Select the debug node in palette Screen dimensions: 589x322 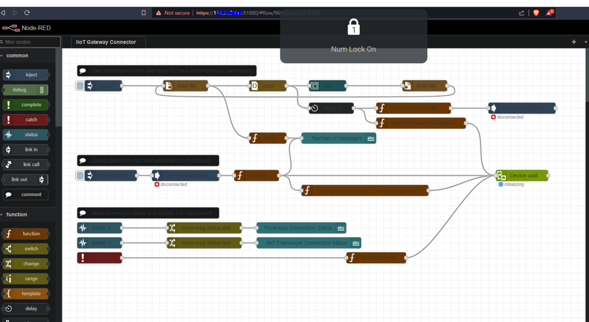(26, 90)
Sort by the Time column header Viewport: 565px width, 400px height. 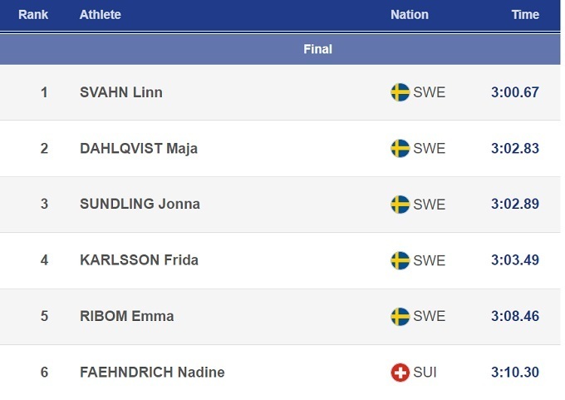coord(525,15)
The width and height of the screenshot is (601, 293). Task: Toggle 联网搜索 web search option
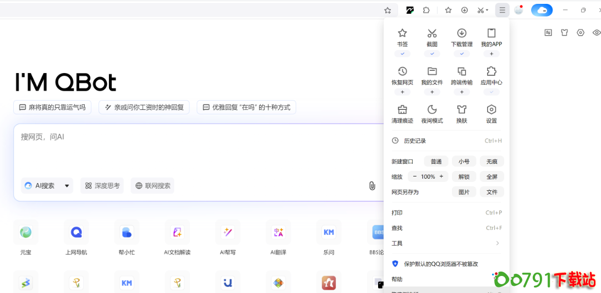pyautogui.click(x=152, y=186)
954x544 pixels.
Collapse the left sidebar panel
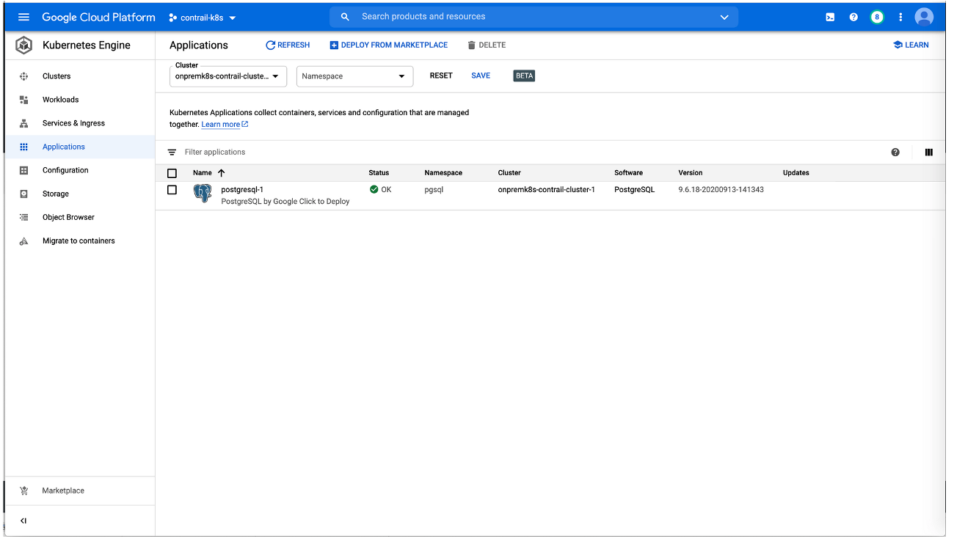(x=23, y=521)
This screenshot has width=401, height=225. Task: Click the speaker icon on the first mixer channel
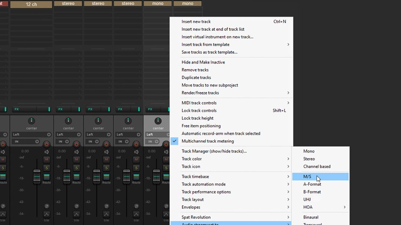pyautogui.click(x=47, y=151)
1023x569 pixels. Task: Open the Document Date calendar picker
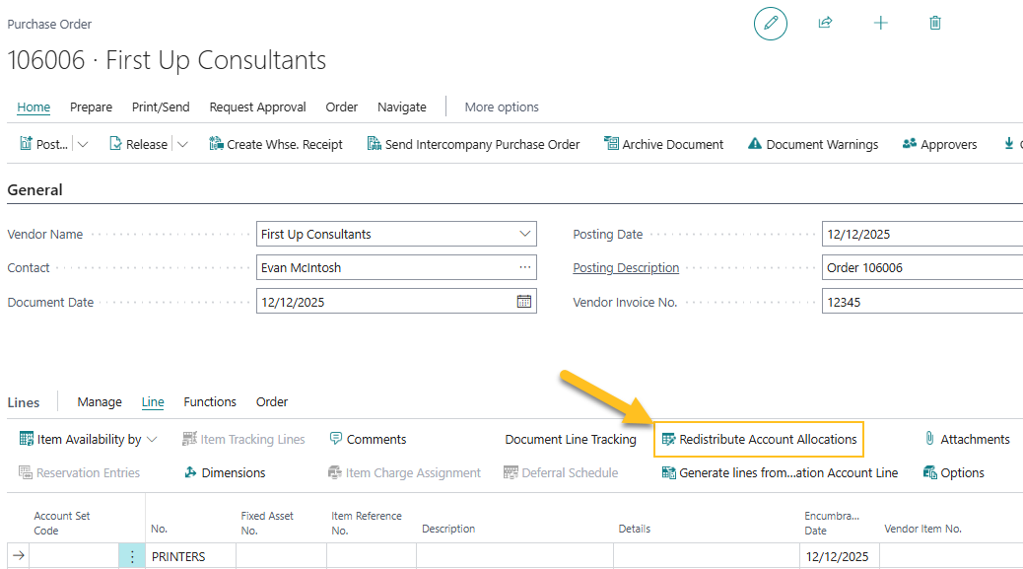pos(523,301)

*What you are asked to do*: Beginning with the line that holds "The width and" and continuing to the end of the entries above, set down each line exactly, both ends included; include no pictures.

*Output for this task*:
The width and height of the screenshot is (601, 293). Task: Toggle 联网搜索 web search option
pyautogui.click(x=152, y=186)
954x544 pixels.
Collapse the left sidebar panel
(x=23, y=521)
This screenshot has width=401, height=225. Task: Click the speaker icon on the first mixer channel
pyautogui.click(x=47, y=151)
1023x569 pixels. Task: Open the Document Date calendar picker
pos(523,301)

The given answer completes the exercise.